───── Supplied material ─────
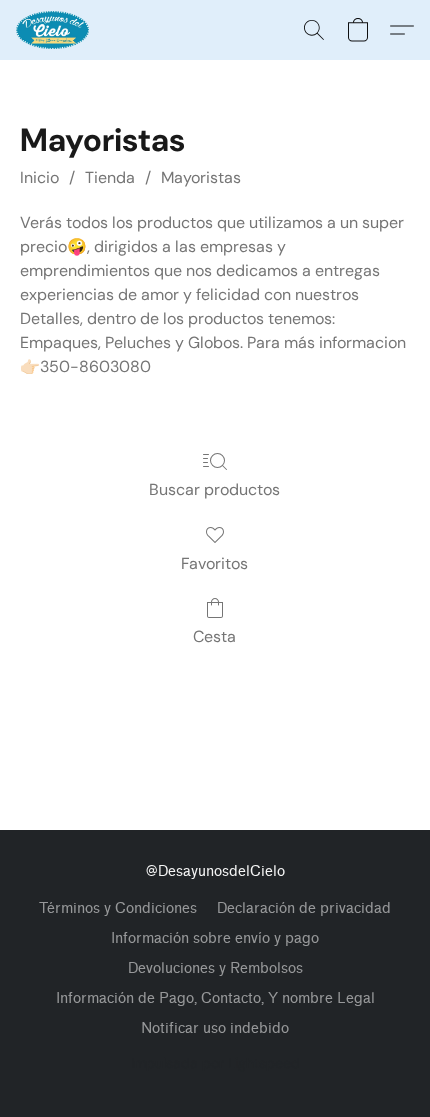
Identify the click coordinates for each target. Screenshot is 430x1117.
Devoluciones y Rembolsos (215, 968)
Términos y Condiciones (118, 908)
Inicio (39, 177)
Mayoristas (201, 177)
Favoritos (214, 563)
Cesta (214, 636)
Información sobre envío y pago (215, 938)
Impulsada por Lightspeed (215, 1063)
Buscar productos (214, 489)
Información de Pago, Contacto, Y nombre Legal (215, 998)
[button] (54, 30)
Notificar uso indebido (215, 1028)
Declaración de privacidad (304, 908)
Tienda (110, 177)
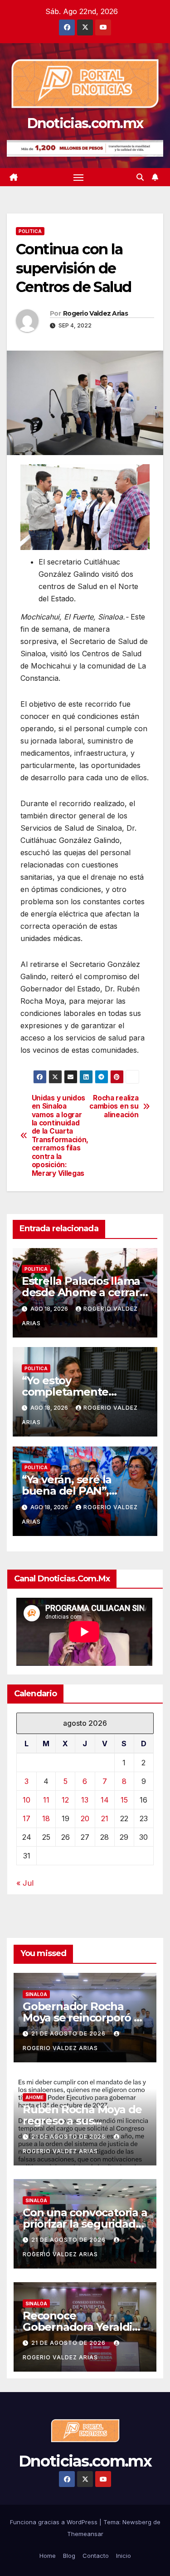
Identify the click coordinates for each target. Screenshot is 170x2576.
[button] (140, 177)
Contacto (96, 2555)
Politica (30, 231)
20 (85, 1818)
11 (46, 1799)
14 (105, 1799)
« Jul (25, 1882)
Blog (69, 2555)
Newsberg (136, 2522)
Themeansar (85, 2533)
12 (65, 1799)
─────
_What is required:_ An exact printout of the entries is wanted, covering the first line through the line holding "Buscar productos (214, 489)", with pictures kept out of it.

_Solution for this problem:_
Identify the click coordinates for each target. Screenshot is 430x1117.
Devoluciones y Rembolsos (215, 968)
Términos y Condiciones (118, 908)
Inicio (39, 177)
Mayoristas (201, 177)
Favoritos (214, 563)
Cesta (214, 636)
Información sobre envío y pago (215, 938)
Impulsada por Lightspeed (215, 1063)
Buscar productos (214, 489)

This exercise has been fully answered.